Em termos de prazo, a emissão pode ser imediata quando o cartório já possui o arquivo digitalizado e a integração funciona corretamente; em outros casos, especialmente quando é necessário realizar buscas manuais em registros antigos, o tempo de atendimento se estende, variando conforme o cartório.
O aperfeiçoamento desses serviços também foi objeto de campanhas de informação nas redes e em portais regionais, com tutoriais que mostram passo a passo como solicitar a segunda via pela internet, desde o preenchimento do formulário até o recebimento do arquivo. Essas orientações ajudam a reduzir erros comuns.
Para certidões consulares e casos de brasileiros nascidos no exterior, a orientação oficial é diferente: a emissão da segunda via por consulados depende do tipo de registro e da sua transcrição no Brasil, razão pela qual a via eletrônica direta ao cartório continua sendo a rota mais segura para muitos usuários.
O uso das plataformas tem um potencial prático amplo: regularizar documentos, solicitar aposentadoria, casar, resolver inventários e outros atos que exigem certidão tornam-se mais rápidos quando a 2ª via é obtida online, reduzindo filas e custos de deslocamento, especialmente em regiões interioranas.
No entanto, especialistas em administração pública alertam que a digitalização não substitui totalmente o atendimento presencial em todos os casos: situações que exigem reconhecimento de firma, autenticações específicas ou retificações demandam ida ao cartório e procedimentos presenciais.

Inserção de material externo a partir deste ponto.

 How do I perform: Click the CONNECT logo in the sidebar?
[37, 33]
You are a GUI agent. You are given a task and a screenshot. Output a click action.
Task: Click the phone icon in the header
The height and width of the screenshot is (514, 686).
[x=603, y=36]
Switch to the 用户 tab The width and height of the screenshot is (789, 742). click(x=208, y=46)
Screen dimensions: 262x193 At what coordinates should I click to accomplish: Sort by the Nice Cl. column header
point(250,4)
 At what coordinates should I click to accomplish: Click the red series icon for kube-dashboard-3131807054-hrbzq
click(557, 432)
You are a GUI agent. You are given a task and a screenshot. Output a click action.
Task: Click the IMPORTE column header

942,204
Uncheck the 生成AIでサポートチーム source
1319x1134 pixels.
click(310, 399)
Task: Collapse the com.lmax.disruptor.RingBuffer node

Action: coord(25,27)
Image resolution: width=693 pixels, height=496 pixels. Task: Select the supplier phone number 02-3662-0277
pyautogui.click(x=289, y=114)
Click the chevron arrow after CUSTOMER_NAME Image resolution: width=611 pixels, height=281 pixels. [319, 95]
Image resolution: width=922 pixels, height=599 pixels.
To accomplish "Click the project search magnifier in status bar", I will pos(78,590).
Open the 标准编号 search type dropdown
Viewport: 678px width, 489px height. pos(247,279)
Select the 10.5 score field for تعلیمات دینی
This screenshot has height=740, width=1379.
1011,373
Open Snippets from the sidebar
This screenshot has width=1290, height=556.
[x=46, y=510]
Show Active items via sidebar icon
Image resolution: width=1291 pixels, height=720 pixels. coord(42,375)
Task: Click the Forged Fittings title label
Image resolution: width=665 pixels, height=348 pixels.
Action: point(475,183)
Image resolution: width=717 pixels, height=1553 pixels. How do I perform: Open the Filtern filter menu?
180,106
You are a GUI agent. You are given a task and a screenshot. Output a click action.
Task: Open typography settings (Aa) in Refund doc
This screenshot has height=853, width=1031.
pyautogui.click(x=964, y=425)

Do ponto de vista do cidadão, a recomendação prática é clara: priorizar portais oficiais para solicitação, conferir os requisitos e modalidades de entrega, comparar preços quando considerar intermediários e guardar comprovantes e protocolos do pedido para eventual rastreamento.
Em síntese, a possibilidade de pedir a segunda via de certidões de nascimento, casamento e óbito pela internet representa avanço na modernização dos serviços de registro civil no Brasil, combinando tecnologia e políticas públicas para ampliar o acesso, desde que usuários adotem cuidados básicos na escolha da plataforma.